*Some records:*
>> start
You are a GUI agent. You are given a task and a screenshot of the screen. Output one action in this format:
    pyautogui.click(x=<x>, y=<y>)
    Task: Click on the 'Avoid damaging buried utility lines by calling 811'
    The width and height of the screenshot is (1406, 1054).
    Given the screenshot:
>> end
Write out the material again, substituting "screen capture" for every "screenshot" and leaving everything else unchanged.

*The solution:*
You are a GUI agent. You are given a task and a screen capture of the screen. Output one action in this format:
    pyautogui.click(x=<x>, y=<y>)
    Task: Click on the 'Avoid damaging buried utility lines by calling 811'
    The width and height of the screen capture is (1406, 1054).
    Given the screen capture:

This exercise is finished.